Fonte: folha.uol.com.br 27/02


Biografia do leão

RIO DE JANEIRO - Muito antes de De Gaulle, eu já suspeitava de que o Brasil não era um país sério. Tinha motivos genéricos e pessoais para isso. No genérico, a certeza de que tudo é possível (ou impossível), dependendo do jeito e da hora do problema. No pessoal, as inúmeras vezes em que mudaram as leis, regulamentos e as posturas para o meu lado.
Já fui jornalista, repórter, redator e editor sem deixar de exercer a função tradicional a que me habituei e à qual estou ligado há 64 anos.
Há tempos, numa repartição, indagaram minha profissão e eu respondi: jornalista.
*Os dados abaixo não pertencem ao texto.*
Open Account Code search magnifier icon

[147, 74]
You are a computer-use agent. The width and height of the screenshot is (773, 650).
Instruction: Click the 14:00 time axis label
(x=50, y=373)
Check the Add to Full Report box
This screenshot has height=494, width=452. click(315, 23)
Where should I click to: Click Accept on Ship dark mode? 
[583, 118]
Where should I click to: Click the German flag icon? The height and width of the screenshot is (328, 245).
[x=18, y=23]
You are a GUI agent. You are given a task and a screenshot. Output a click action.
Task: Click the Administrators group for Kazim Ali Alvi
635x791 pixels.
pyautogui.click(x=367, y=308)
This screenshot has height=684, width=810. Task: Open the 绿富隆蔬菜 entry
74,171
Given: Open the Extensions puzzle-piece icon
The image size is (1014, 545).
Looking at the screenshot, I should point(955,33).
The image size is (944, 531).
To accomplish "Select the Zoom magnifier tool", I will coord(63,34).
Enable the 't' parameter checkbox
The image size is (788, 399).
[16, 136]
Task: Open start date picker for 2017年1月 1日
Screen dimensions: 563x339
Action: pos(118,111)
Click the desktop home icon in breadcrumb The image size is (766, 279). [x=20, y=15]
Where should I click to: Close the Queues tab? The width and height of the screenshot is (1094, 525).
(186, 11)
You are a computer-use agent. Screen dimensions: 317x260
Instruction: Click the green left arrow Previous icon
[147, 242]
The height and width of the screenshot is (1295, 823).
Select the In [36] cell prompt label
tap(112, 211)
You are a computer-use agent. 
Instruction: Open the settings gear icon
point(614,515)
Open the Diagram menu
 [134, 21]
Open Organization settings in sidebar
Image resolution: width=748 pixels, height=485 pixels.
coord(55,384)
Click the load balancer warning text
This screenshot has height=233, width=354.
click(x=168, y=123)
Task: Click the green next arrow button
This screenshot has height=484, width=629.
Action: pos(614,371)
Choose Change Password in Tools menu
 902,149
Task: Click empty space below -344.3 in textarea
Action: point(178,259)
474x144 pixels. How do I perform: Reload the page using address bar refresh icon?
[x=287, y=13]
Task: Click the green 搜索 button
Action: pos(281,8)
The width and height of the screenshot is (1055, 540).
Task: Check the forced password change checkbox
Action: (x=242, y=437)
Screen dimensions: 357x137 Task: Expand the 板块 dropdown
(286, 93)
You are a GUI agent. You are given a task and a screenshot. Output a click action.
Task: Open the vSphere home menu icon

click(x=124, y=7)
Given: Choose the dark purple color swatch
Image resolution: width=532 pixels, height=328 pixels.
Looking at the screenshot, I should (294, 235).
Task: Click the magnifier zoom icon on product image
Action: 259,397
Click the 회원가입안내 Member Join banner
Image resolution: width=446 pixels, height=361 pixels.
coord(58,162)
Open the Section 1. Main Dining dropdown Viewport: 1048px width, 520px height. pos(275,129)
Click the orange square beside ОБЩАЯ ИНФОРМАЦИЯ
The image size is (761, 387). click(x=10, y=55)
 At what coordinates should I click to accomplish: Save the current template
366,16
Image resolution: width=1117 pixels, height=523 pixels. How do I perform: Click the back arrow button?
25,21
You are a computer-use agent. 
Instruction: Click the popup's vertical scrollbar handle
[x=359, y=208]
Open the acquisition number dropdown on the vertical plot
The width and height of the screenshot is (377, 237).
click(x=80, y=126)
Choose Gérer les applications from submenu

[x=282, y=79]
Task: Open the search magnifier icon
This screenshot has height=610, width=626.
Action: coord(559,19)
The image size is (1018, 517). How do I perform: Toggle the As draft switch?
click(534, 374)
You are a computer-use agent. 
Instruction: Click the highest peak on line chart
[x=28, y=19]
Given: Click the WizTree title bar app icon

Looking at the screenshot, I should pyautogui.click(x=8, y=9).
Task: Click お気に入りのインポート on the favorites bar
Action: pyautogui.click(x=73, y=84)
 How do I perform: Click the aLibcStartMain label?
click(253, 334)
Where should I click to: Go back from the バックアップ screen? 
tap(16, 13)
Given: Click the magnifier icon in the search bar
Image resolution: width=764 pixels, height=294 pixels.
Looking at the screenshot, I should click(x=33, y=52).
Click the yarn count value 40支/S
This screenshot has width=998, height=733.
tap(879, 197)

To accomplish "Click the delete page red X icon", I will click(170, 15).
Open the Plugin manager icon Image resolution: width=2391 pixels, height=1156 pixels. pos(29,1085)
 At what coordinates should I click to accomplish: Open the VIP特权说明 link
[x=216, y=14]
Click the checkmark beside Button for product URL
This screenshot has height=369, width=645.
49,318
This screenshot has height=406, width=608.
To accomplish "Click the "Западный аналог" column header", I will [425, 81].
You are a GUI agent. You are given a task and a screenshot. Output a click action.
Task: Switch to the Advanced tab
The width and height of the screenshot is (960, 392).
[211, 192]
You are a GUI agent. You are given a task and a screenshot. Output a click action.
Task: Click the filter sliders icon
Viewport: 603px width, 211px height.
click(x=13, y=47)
O camarada levou um susto, pensando que ouvira "jornaleiro". Repeti que era jornalista, que escrevia em jornal, que era sindicalizado. O camarada foi consultar um chefe, o qual consultou outro chefe, ambos consultaram um diretor, abriram um livrinho de códigos e determinaram que eu era "comunicador social".
Outro exemplo: o imposto de renda. Nos países sérios, o cidadão leva hora e meia para ficar em paz com o fisco. Basta o cidadão ser honesto e o governo também.
No Brasil, todos os anos mudam os formulários -aliás, neste ano só vale declaração via internet-, as deduções, as alíquotas, o diabo.
Agora, o impasse: para aprovação do novo salário mínimo, o governo ofereceu uma correção de 4,5% na tabela do IR pelos próximos quatro anos.
A mecânica do fisco, nos países sérios, é a mesma e é simples: o cidadão ganha tanto, gasta tanto e deverá pagar tanto. Se fraudar, pode ser preso. No Brasil, tudo se complica e todos se estrumbicam.
Não adianta o cidadão tentar ser honesto: os cálculos são tão confusos e há tanta bi e tritributação que o cidadão fatalmente cometerá enganos ou contra si ou contra o erário. Não adianta ser sério: o país não é.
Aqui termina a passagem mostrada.